• **What the task requires**
From the entries below, reproduce exactly the line containing "891x617 pixels.", the line containing "The image size is (554, 307).", and every line in between, with nothing added.

• **Provided records**
..........
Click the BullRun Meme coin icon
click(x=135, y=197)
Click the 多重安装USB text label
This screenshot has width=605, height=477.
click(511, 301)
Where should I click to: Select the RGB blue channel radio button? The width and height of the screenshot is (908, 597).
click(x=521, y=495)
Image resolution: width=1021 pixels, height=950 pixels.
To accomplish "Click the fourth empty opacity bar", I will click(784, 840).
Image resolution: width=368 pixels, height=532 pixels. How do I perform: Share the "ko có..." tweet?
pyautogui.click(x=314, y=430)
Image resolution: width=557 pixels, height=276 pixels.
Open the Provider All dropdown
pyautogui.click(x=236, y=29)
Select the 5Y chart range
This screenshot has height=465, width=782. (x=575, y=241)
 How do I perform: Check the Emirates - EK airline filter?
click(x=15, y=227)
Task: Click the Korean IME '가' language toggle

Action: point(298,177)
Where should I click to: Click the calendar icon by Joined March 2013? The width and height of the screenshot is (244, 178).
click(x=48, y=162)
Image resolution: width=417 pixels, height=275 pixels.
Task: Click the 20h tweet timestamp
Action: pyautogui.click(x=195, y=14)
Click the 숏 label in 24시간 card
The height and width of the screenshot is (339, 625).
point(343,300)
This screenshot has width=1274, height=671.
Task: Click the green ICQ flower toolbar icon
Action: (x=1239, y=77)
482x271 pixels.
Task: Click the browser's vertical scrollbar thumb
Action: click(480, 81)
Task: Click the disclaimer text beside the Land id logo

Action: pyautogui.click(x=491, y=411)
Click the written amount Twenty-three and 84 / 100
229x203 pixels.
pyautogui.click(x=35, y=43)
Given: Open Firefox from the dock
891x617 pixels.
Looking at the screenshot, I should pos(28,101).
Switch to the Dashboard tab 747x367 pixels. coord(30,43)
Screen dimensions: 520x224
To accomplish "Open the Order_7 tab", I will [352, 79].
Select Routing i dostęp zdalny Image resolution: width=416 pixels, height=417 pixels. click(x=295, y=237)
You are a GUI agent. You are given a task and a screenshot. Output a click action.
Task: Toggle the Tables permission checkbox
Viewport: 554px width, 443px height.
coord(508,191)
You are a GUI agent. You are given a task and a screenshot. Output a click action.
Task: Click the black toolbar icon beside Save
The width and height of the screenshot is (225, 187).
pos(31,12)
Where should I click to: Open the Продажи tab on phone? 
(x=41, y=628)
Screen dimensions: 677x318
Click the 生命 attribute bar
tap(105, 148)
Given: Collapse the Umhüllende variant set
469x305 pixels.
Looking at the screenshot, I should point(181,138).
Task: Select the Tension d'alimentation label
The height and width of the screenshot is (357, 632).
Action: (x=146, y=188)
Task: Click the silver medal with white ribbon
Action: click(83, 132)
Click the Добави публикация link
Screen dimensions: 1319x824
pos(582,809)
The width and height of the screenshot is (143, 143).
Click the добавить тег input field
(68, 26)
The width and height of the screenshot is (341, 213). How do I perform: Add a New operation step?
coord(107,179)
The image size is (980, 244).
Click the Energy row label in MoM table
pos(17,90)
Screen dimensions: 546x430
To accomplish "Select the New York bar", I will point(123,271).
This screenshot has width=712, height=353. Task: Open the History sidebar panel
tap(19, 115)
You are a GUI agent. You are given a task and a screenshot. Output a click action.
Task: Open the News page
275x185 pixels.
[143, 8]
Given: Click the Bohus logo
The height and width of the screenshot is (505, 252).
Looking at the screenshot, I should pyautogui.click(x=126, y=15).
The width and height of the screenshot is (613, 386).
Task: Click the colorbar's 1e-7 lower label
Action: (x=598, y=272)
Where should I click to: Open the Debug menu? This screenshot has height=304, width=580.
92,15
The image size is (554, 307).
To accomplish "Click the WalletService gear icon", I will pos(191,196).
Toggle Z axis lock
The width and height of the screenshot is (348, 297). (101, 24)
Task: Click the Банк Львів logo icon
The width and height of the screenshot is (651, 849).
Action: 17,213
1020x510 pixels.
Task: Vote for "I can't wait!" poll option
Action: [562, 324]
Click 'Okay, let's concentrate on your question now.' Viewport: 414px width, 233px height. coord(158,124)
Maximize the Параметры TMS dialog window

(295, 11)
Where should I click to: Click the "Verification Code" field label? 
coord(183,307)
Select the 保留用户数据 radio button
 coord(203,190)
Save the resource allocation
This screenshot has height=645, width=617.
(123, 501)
..........
• **Reply to the task**
891x617 pixels.
Looking at the screenshot, I should pos(28,101).
Switch to the Dashboard tab 747x367 pixels. coord(30,43)
Screen dimensions: 520x224
To accomplish "Open the Order_7 tab", I will [352, 79].
Select Routing i dostęp zdalny Image resolution: width=416 pixels, height=417 pixels. click(x=295, y=237)
You are a GUI agent. You are given a task and a screenshot. Output a click action.
Task: Toggle the Tables permission checkbox
Viewport: 554px width, 443px height.
coord(508,191)
You are a GUI agent. You are given a task and a screenshot. Output a click action.
Task: Click the black toolbar icon beside Save
The width and height of the screenshot is (225, 187).
pos(31,12)
Where should I click to: Open the Продажи tab on phone? 
(x=41, y=628)
Screen dimensions: 677x318
Click the 生命 attribute bar
tap(105, 148)
Given: Collapse the Umhüllende variant set
469x305 pixels.
Looking at the screenshot, I should point(181,138).
Task: Select the Tension d'alimentation label
The height and width of the screenshot is (357, 632).
Action: (x=146, y=188)
Task: Click the silver medal with white ribbon
Action: click(83, 132)
Click the Добави публикация link
Screen dimensions: 1319x824
pos(582,809)
The width and height of the screenshot is (143, 143).
Click the добавить тег input field
(68, 26)
The width and height of the screenshot is (341, 213). How do I perform: Add a New operation step?
coord(107,179)
The image size is (980, 244).
Click the Energy row label in MoM table
pos(17,90)
Screen dimensions: 546x430
To accomplish "Select the New York bar", I will point(123,271).
This screenshot has width=712, height=353. Task: Open the History sidebar panel
tap(19, 115)
You are a GUI agent. You are given a task and a screenshot. Output a click action.
Task: Open the News page
275x185 pixels.
[143, 8]
Given: Click the Bohus logo
The height and width of the screenshot is (505, 252).
Looking at the screenshot, I should pyautogui.click(x=126, y=15).
The width and height of the screenshot is (613, 386).
Task: Click the colorbar's 1e-7 lower label
Action: (x=598, y=272)
Where should I click to: Open the Debug menu? This screenshot has height=304, width=580.
92,15
The image size is (554, 307).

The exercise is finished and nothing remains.